* [EXERCISE OBJECTIVE]:
Copy out every entry, keeping each character the same.
SOURCE MATERIAL Start Marker
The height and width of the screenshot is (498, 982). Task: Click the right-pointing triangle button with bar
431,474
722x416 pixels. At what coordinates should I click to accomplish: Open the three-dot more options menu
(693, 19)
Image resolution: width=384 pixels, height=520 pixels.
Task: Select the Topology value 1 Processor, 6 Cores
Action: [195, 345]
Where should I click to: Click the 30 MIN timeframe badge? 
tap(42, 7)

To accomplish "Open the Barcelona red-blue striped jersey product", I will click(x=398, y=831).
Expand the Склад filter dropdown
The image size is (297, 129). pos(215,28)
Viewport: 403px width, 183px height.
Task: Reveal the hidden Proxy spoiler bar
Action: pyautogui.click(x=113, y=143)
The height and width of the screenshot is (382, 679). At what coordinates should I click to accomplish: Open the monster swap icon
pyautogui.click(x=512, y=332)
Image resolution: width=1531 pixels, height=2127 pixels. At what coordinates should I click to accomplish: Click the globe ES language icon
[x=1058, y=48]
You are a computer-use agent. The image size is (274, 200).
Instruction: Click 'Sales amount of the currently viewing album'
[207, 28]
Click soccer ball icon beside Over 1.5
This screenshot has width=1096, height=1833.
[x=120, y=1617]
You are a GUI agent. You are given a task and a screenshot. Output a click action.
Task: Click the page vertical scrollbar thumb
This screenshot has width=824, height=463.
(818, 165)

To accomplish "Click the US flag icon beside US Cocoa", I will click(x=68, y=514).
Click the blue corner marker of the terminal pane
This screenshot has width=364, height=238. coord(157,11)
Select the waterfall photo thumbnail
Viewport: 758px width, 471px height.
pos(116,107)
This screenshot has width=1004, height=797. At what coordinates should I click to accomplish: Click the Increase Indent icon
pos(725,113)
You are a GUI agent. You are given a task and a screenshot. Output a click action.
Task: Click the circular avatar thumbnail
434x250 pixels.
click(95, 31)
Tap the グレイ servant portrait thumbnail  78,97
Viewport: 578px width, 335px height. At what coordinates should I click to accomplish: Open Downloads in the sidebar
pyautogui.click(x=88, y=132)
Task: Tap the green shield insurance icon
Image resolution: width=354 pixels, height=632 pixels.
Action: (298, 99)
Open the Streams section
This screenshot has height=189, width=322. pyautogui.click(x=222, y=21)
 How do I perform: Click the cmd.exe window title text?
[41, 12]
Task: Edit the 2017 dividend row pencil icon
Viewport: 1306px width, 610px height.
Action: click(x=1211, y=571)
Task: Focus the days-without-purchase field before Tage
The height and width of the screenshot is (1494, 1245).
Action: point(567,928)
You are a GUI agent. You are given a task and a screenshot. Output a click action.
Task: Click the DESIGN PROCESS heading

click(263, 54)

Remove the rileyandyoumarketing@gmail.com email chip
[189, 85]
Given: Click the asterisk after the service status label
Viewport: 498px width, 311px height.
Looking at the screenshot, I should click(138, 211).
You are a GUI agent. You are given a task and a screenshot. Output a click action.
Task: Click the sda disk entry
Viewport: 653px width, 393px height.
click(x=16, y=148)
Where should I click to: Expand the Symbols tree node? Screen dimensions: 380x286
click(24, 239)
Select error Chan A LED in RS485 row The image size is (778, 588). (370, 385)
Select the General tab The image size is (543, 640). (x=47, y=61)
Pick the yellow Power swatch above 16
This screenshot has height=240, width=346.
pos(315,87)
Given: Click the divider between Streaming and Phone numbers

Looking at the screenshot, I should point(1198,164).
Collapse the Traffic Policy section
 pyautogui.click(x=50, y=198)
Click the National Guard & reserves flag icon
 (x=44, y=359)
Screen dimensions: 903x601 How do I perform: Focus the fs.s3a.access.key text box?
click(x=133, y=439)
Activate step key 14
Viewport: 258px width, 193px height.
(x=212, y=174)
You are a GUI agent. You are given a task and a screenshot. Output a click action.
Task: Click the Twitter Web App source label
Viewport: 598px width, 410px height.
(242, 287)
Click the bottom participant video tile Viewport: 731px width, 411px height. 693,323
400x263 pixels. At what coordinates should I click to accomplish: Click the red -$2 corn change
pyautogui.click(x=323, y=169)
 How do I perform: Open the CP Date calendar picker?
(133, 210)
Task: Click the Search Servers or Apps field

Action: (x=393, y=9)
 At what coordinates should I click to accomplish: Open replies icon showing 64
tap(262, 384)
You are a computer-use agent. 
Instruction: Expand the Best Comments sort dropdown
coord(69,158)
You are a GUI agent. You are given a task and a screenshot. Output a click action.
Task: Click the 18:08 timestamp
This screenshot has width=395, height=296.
SOURCE MATERIAL End Marker
* [SOLUTION FOR THIS PROBLEM]:
The height and width of the screenshot is (498, 982). Task: Click the right-pointing triangle button with bar
431,474
722x416 pixels. At what coordinates should I click to accomplish: Open the three-dot more options menu
(693, 19)
Image resolution: width=384 pixels, height=520 pixels.
Task: Select the Topology value 1 Processor, 6 Cores
Action: [195, 345]
Where should I click to: Click the 30 MIN timeframe badge? 
tap(42, 7)

To accomplish "Open the Barcelona red-blue striped jersey product", I will click(x=398, y=831).
Expand the Склад filter dropdown
The image size is (297, 129). pos(215,28)
Viewport: 403px width, 183px height.
Task: Reveal the hidden Proxy spoiler bar
Action: pyautogui.click(x=113, y=143)
The height and width of the screenshot is (382, 679). At what coordinates should I click to accomplish: Open the monster swap icon
pyautogui.click(x=512, y=332)
Image resolution: width=1531 pixels, height=2127 pixels. At what coordinates should I click to accomplish: Click the globe ES language icon
[x=1058, y=48]
You are a computer-use agent. The image size is (274, 200).
Instruction: Click 'Sales amount of the currently viewing album'
[207, 28]
Click soccer ball icon beside Over 1.5
This screenshot has width=1096, height=1833.
[x=120, y=1617]
You are a GUI agent. You are given a task and a screenshot. Output a click action.
Task: Click the page vertical scrollbar thumb
This screenshot has width=824, height=463.
(818, 165)

To accomplish "Click the US flag icon beside US Cocoa", I will click(x=68, y=514).
Click the blue corner marker of the terminal pane
This screenshot has width=364, height=238. coord(157,11)
Select the waterfall photo thumbnail
Viewport: 758px width, 471px height.
pos(116,107)
This screenshot has width=1004, height=797. At what coordinates should I click to accomplish: Click the Increase Indent icon
pos(725,113)
You are a GUI agent. You are given a task and a screenshot. Output a click action.
Task: Click the circular avatar thumbnail
434x250 pixels.
click(95, 31)
Tap the グレイ servant portrait thumbnail  78,97
Viewport: 578px width, 335px height. At what coordinates should I click to accomplish: Open Downloads in the sidebar
pyautogui.click(x=88, y=132)
Task: Tap the green shield insurance icon
Image resolution: width=354 pixels, height=632 pixels.
Action: (298, 99)
Open the Streams section
This screenshot has height=189, width=322. pyautogui.click(x=222, y=21)
 How do I perform: Click the cmd.exe window title text?
[41, 12]
Task: Edit the 2017 dividend row pencil icon
Viewport: 1306px width, 610px height.
Action: click(x=1211, y=571)
Task: Focus the days-without-purchase field before Tage
The height and width of the screenshot is (1494, 1245).
Action: point(567,928)
You are a GUI agent. You are given a task and a screenshot. Output a click action.
Task: Click the DESIGN PROCESS heading

click(263, 54)

Remove the rileyandyoumarketing@gmail.com email chip
[189, 85]
Given: Click the asterisk after the service status label
Viewport: 498px width, 311px height.
Looking at the screenshot, I should click(138, 211).
You are a GUI agent. You are given a task and a screenshot. Output a click action.
Task: Click the sda disk entry
Viewport: 653px width, 393px height.
click(x=16, y=148)
Where should I click to: Expand the Symbols tree node? Screen dimensions: 380x286
click(24, 239)
Select error Chan A LED in RS485 row The image size is (778, 588). (370, 385)
Select the General tab The image size is (543, 640). (x=47, y=61)
Pick the yellow Power swatch above 16
This screenshot has height=240, width=346.
pos(315,87)
Given: Click the divider between Streaming and Phone numbers

Looking at the screenshot, I should point(1198,164).
Collapse the Traffic Policy section
 pyautogui.click(x=50, y=198)
Click the National Guard & reserves flag icon
 (x=44, y=359)
Screen dimensions: 903x601 How do I perform: Focus the fs.s3a.access.key text box?
click(x=133, y=439)
Activate step key 14
Viewport: 258px width, 193px height.
(x=212, y=174)
You are a GUI agent. You are given a task and a screenshot. Output a click action.
Task: Click the Twitter Web App source label
Viewport: 598px width, 410px height.
(242, 287)
Click the bottom participant video tile Viewport: 731px width, 411px height. 693,323
400x263 pixels. At what coordinates should I click to accomplish: Click the red -$2 corn change
pyautogui.click(x=323, y=169)
 How do I perform: Open the CP Date calendar picker?
(133, 210)
Task: Click the Search Servers or Apps field

Action: (x=393, y=9)
 At what coordinates should I click to accomplish: Open replies icon showing 64
tap(262, 384)
You are a computer-use agent. 
Instruction: Expand the Best Comments sort dropdown
coord(69,158)
You are a GUI agent. You are given a task and a screenshot. Output a click action.
Task: Click the 18:08 timestamp
This screenshot has width=395, height=296.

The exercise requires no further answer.